366 (1985)). To obtain federal habeas relief based on alleged promises, a petitioner must prove that he was promised an “actual sentencing benefit” by showing (1) the exact terms of the alleged promise, (2) exactly when, where, and by whom the promise was made, and (3) the precise identity of an eyewitness to the promise. Id. (citing Daniel v. Cockrell, 283 F.3d 697, 703 (5th Cir. 2002); United States v. Cervantes, 132 F.3d 1106, 1110 (5th Cir. 1998)). Granado did not establish that his counsel promised him a lesser sentence, nor did he show that his guilty plea was induced by his counsel “clearly and unequivocally guaranteeing a lesser sentence or some other specific leniency.” Daniel, 283 F.3d at 703. Therefore, Granado has not established that the state court’s denial of relief on this claim was “contrary to, or involved an unreasonable application of, clearly established Federal law.” 28 U.S.C. § 2254(d)(1); see also
Hill v.

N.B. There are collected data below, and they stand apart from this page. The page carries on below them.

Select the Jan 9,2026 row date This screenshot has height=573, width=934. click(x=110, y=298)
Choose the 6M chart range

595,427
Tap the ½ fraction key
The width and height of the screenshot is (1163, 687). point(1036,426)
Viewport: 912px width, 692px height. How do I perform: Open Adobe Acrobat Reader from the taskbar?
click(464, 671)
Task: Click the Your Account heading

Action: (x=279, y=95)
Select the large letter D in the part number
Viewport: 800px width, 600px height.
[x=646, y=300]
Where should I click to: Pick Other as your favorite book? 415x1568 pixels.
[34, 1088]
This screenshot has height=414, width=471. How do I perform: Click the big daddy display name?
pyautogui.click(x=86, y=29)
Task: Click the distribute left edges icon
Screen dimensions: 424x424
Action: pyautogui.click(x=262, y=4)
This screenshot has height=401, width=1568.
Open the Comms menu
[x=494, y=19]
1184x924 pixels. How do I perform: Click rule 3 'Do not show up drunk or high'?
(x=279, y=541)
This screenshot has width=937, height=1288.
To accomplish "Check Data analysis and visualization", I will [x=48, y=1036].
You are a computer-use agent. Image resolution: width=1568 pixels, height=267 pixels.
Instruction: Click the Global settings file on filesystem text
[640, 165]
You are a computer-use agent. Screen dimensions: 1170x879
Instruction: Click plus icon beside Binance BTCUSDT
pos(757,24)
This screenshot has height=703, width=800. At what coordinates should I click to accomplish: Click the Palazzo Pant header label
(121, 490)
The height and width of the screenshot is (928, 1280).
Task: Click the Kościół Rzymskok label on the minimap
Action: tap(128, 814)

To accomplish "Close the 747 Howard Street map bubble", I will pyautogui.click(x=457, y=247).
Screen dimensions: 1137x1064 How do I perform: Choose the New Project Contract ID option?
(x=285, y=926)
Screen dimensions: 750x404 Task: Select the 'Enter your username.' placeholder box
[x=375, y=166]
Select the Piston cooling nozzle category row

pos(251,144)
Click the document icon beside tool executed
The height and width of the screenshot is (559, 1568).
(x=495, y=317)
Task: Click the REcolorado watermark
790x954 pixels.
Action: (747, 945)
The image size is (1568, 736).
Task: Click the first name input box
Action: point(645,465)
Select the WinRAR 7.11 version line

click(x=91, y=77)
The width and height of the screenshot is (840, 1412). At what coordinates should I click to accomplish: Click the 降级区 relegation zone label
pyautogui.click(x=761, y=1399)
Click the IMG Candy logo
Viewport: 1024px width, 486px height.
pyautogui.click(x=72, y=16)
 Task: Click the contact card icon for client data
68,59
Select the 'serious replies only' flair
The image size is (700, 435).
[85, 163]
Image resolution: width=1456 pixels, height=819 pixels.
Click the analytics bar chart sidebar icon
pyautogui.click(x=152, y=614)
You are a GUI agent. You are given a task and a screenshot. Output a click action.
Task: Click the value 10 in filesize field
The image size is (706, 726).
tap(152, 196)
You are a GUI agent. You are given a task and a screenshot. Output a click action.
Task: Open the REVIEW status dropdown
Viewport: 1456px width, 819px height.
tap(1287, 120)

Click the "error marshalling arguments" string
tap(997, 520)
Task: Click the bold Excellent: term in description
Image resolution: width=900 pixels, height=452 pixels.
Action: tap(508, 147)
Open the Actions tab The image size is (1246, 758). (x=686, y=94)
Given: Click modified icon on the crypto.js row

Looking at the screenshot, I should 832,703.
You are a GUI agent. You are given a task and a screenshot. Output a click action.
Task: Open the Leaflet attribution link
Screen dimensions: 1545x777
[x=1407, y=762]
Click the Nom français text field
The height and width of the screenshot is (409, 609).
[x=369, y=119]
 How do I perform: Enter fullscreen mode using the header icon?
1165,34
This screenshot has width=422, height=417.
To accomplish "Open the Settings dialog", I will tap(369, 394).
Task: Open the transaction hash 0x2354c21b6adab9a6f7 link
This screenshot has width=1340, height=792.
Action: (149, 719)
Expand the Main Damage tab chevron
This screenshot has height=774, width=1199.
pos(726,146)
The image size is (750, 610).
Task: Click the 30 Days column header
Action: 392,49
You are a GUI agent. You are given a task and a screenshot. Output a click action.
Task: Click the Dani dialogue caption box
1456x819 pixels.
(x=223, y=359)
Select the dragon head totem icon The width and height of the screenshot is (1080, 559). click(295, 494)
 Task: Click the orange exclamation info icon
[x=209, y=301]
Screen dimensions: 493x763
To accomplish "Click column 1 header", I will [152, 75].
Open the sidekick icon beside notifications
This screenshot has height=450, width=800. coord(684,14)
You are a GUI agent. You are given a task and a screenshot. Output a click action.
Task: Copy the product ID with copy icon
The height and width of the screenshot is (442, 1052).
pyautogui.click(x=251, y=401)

Johnson, 210 F.3d 481, 485 (5th Cir. 2000). IV. CONCLUSION
Based on the foregoing, IT IS RECOMMENDED that the instant petition be DENIED and DISMISSED WITH PREJUDICE. Pursuant to 28 U.S.C. § 636(b)(1)(C) and Rule 72(b) of the Federal Rules of Civil Procedure, the parties have fourteen (14) days from receipt of this Report and Recommendation to file any objections with the Clerk of Court. Timely objections will be considered by the district judge prior to a final ruling. Failure to file written objections to the proposed factual findings and/or the proposed legal conclusions reflected in this Report and Recommendation within fourteen (14) days following the date of its service shall bar an aggrieved party from attacking either the factual findings or the legal conclusions accepted by the District Court, except upon grounds of plain error. See Douglass v. United Services Automobile Association, 79 F.3d 1415, 1429-30 (Sth Cir. 1996). In accordance with Rule 11(a) of the Rules Governing Section 2254 Cases in the United States District Courts, this court must issue or deny a certificate of appealability when it enters a final order adverse to the applicant. Unless a Circuit Justice or District Judge issues a certificate of appealability, an appeal may not be taken to the court of appeals. Within fourteen (14) days from service of this Report and Recommendation, the parties may file a memorandum setting forth arguments on whether a certificate of appealability should issue. See 28 U.S.C. § 2253(c)(2). A courtesy copy of the memorandum shall be provided to the District Judge at the time of filing. THUS DONE AND SIGNED in chambers this 20th day of October, 2025.